Database compatibility and API compatibility are the same problem at different layers. If your backend response schemas are strict, a rollout can fail because old code reads a changed schema or new code returns a temporary transition shape. The symptom is a random 500, a failed query, or a response schema error.

You can have a good rolling update strategy, readiness probes, migration jobs, and app pods that wait for migrations, and still break production with one DROP COLUMN.

The fix is boring migration discipline: prefer additive changes, tolerate old and new schema shapes, backfill separately, and contract later.

Suppose the final goal is to replace full_name with display_name. Dropping full_name immediately is unsafe because old code may still read it. First expand:

ALTER TABLE "users" ADD COLUMN "display_name" text;

The new app writes both fields, then backfills:

UPDATE "users"
SET "display_name" = "full_name"
WHERE "display_name" IS NULL;

After old app versions are gone, contract:

ALTER TABLE "users" ALTER COLUMN "display_name" SET NOT NULL;
ALTER TABLE "users" DROP COLUMN "full_name";

The migration history now matches the deployment reality. When CI fails, the answer is usually to split the migration, add a compatibility read path, move the backfill into a job, or mark the change as requiring a maintenance window.

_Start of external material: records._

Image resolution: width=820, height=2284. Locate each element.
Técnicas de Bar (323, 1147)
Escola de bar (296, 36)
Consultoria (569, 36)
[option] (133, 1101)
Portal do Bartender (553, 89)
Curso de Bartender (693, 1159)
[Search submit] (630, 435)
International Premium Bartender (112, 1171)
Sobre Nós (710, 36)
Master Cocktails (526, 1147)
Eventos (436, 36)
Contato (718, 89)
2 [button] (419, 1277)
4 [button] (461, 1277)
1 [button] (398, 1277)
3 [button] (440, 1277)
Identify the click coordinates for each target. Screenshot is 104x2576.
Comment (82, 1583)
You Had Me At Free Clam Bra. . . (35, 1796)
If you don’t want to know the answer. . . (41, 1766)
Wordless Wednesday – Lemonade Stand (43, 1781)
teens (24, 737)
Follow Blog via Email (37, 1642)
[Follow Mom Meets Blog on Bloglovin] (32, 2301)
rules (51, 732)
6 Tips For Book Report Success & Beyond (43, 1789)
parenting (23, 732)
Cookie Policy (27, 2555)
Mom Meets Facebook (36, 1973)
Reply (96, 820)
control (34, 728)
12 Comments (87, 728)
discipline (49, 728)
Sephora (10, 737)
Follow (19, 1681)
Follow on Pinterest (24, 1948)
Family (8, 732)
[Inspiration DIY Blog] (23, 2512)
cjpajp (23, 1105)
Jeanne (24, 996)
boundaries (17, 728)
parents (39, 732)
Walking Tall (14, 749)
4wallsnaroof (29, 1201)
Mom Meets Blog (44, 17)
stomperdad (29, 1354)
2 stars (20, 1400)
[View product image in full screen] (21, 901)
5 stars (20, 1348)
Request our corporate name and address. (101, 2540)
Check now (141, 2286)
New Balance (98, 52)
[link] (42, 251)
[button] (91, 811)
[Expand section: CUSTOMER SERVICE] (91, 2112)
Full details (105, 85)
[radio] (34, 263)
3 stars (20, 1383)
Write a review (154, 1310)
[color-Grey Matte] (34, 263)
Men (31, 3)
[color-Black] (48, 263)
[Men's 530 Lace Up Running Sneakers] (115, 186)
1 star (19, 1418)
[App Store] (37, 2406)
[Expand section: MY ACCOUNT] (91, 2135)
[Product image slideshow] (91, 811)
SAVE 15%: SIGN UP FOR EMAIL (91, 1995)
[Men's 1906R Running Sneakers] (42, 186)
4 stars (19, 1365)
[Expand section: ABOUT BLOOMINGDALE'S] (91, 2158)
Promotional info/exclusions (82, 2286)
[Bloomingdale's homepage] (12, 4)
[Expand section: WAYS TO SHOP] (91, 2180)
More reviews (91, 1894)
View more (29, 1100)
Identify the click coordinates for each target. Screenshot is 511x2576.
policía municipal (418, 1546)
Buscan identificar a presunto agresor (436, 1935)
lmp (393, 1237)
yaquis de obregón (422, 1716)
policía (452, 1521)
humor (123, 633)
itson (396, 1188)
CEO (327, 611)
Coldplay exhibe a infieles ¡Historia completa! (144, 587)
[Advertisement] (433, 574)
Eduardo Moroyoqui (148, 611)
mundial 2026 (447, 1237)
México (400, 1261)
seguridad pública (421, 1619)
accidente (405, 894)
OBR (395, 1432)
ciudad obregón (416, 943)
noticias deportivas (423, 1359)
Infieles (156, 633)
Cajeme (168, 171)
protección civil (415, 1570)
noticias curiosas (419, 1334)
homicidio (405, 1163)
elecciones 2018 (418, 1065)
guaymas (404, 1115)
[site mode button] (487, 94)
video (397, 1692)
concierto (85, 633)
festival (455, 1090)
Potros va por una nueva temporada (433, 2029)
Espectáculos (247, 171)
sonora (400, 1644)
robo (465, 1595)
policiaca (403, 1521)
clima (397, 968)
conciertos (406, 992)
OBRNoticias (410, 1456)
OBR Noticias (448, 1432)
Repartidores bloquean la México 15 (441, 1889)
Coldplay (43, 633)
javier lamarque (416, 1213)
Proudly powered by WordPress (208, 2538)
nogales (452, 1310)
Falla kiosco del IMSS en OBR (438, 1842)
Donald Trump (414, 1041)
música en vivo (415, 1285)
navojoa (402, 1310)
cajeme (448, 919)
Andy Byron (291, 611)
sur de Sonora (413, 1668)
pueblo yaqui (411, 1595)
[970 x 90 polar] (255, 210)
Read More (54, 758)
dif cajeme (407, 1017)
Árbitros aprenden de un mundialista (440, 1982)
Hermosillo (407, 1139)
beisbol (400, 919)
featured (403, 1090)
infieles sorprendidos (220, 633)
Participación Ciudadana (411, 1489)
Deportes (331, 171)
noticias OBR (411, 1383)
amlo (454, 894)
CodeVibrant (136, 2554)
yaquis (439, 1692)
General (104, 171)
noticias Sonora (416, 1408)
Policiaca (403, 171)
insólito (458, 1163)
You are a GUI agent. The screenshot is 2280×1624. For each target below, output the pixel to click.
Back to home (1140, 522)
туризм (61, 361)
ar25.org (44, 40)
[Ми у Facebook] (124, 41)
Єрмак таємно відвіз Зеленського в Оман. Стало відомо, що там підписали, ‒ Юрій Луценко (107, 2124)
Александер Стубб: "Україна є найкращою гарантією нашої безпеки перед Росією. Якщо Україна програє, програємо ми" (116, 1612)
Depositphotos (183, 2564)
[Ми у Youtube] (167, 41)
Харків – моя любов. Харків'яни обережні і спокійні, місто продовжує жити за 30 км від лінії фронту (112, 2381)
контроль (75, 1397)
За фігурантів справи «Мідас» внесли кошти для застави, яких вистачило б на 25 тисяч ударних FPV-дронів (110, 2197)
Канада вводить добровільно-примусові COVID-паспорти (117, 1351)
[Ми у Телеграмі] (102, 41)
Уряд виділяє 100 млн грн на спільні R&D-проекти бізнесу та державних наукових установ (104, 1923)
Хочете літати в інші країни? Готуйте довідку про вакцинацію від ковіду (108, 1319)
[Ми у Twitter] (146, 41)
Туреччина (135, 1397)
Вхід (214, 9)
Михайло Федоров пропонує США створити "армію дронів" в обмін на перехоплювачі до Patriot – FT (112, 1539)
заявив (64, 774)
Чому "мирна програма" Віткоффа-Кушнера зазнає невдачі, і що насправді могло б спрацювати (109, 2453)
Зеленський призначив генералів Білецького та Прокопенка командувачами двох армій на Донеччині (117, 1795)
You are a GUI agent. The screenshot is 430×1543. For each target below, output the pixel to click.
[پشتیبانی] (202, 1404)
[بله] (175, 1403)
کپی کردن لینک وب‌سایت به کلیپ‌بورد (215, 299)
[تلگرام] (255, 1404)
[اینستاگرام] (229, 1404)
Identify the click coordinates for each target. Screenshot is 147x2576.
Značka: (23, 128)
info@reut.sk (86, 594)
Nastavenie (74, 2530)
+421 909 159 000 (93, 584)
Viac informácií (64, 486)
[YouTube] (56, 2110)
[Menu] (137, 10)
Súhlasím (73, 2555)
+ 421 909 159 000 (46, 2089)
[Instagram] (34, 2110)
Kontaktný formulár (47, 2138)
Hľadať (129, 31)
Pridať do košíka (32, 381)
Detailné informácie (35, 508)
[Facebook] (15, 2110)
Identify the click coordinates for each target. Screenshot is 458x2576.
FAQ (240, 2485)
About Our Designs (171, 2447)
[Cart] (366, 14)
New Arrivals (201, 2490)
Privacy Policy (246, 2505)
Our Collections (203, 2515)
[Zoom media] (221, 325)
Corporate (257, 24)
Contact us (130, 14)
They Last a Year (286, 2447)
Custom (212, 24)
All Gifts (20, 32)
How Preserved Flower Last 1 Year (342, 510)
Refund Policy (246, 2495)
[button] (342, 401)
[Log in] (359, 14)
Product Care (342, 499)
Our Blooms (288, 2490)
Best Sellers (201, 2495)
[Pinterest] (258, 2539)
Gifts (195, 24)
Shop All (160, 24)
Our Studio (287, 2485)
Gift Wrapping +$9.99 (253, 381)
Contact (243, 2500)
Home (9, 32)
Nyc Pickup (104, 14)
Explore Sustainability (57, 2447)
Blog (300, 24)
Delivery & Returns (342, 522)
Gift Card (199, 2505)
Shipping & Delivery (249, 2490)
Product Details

Can You Use It Outside Archestra?

Not yet in the easy way. Right now drizzle-migration-linter lives as a workspace package inside the Archestra repo. Our CI consumes it cleanly, but we have not published it to npm.

If you are using Drizzle and want this as a standalone package, leave a thumbs up on this issue:

Publish drizzle-migration-linter as an npm package

That will help us decide whether to do the packaging work: npm publishing, external install docs, versioning, and a cleaner CLI.

Until then, the important takeaway is the rule:

If old code and new code can run at the same time, old schema and new schema have to be compatible at the same time.

Drizzle gives you migrations. CI should tell you whether those migrations are safe to roll out.